__Extracted text__.
— Begin —
Engine API design space

The purpose of this document is to frame the design space of the Consensus API. It starts with the minimally required set of methods and gradually increases the complexity of the design by adding asynchrony, consistency checkpoints and some methods that might increase UX and aid for faster recovery after failures but are not required for the core functionality.

The end goal is to come up with the solution that would not restrict future extensibility of the protocol and on the other hand would re-use as much of the existing JSON-RPC implementation over HTTP and websockets that we already have across clients.

The security of this API is critical, thus we propose that implementations expose this API at an independent port from standard JSON-RPC user API and to put the new set of methods into a new namespace. With this progressive idea in mind we prefix engine_ as the namespace as a working prototype to be able to generalize API between L1 and L2 in the future, though, the name is debatable and doesn't matter that much at this stage.

Previous work:

• Rayonism consensus JSON-RPC
• Some thoughts on API improvements

Encoding

We re-use the encoding notation from the existing user's JSON-RPC. For example, ExecutionPayload and PowBlock objects should be encoded as a JSON object with particular fields serialized according to the JSON-RPC notation, method parameters should be passed as JSON array or object depending on the particular case.

Encoding of exact message parameters and payloads is out of the scope of this document and should be defined later when we move towards the standard of the consensus API.

Minimal set of methods

• engine_assemblePayload. Selects transactions from the mempool and produces a block on top of the given one
  • Supplanted by engine_preparePayload and engine_getPayload couple of messages
• engine_preparePayload. Notifies an execution client that the consensus client will need to propose a block at some point in the future and that the payload will be requested by the corresponding engine_getPayload near to that point in time. This call also supplies an execution client with inputs required to produce a payload e.g. random.
  One of the purposes of this call is giving an execution client some time to get prepared to the subsequent engine_getPayload call that is required to be responded immediately with the most up-to-date version of the payload that is available by the time of the get call.
  One of the potential implementations of this method would be initiating a payload building process that builds an execution payload on top of a given parent with transactions selected from the mempool and arguments provided in the parameter set of the call. And then would keep this payload updated with the most recent state of the mempool.
— End —
__Supplied data__.
— Begin —
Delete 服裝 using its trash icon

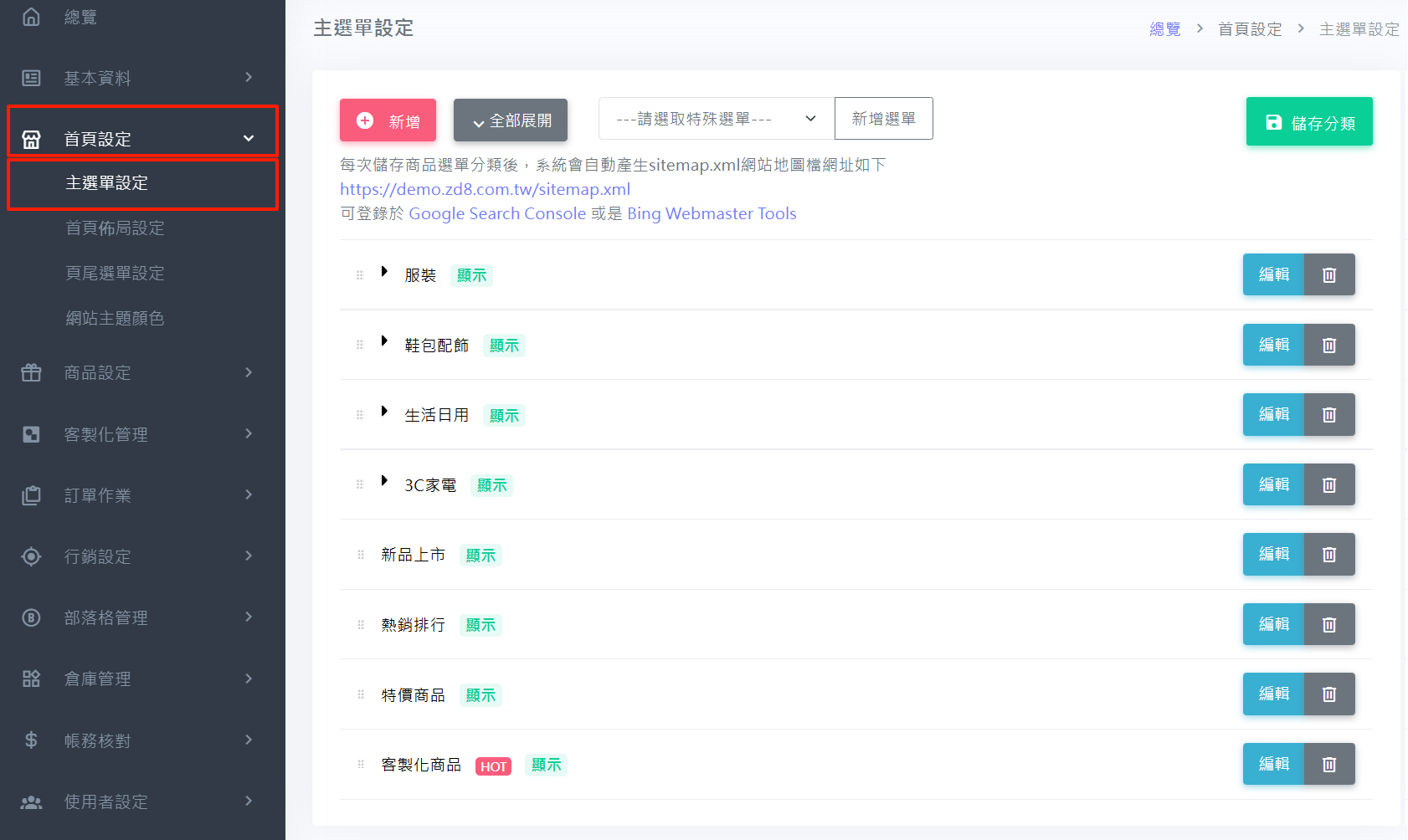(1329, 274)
— End —
— Begin —
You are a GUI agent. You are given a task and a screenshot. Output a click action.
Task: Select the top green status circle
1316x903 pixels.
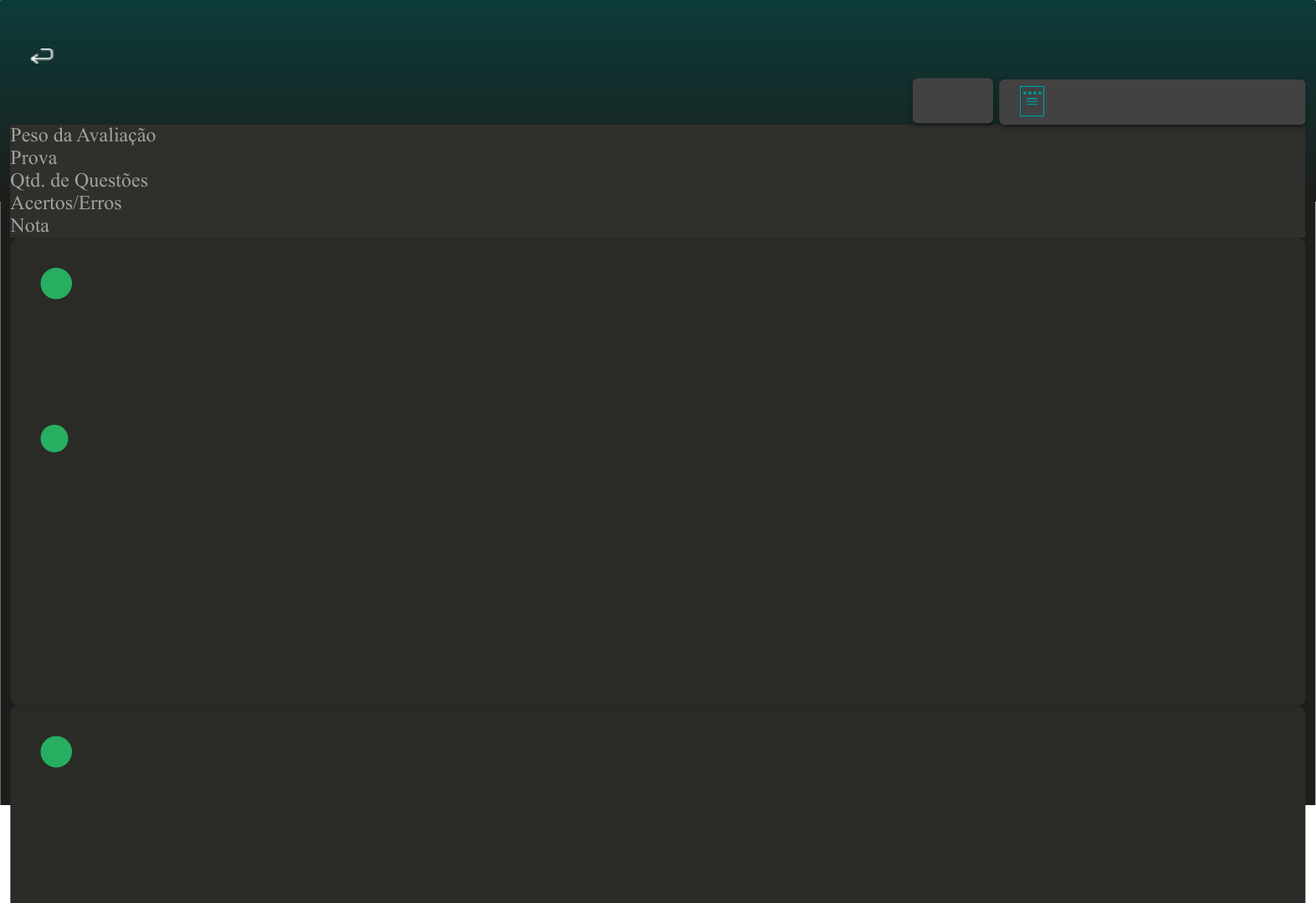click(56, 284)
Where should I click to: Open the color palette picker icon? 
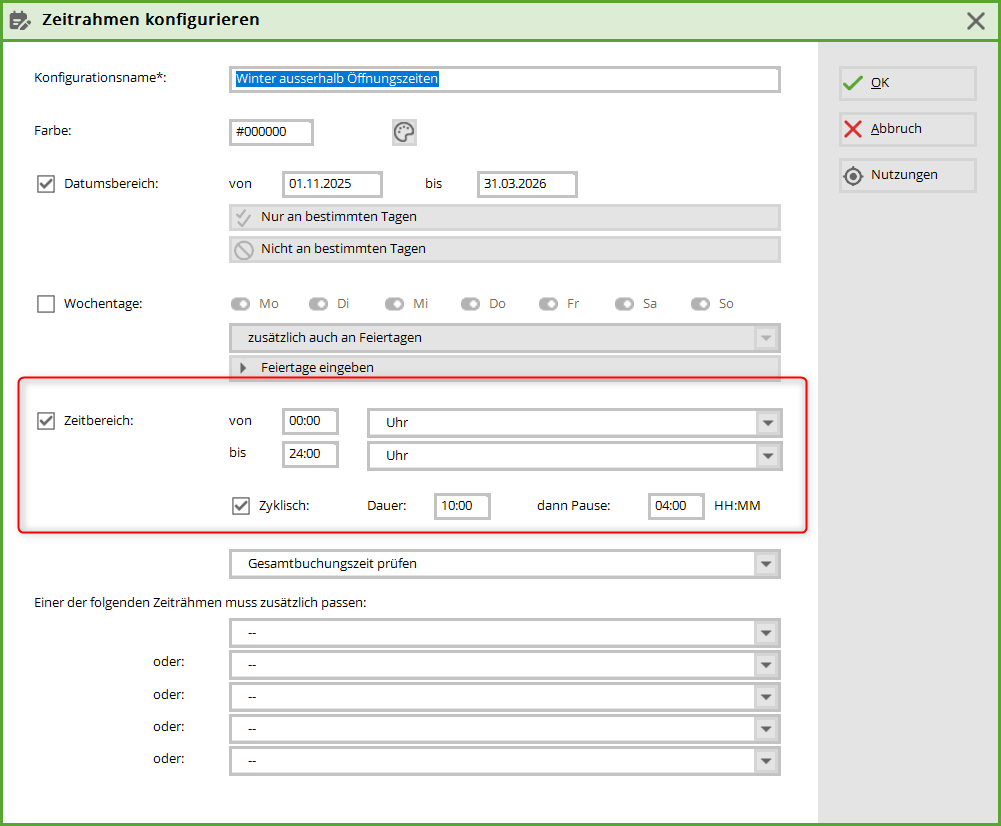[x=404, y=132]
— End —
__Goal__.
According to the Engine API design text, which pair of methods supplanted engine_assemblePayload? Rely only on the Engine API design text, not on the material.

__Solution__.
The pair engine_preparePayload and engine_getPayload supplanted it.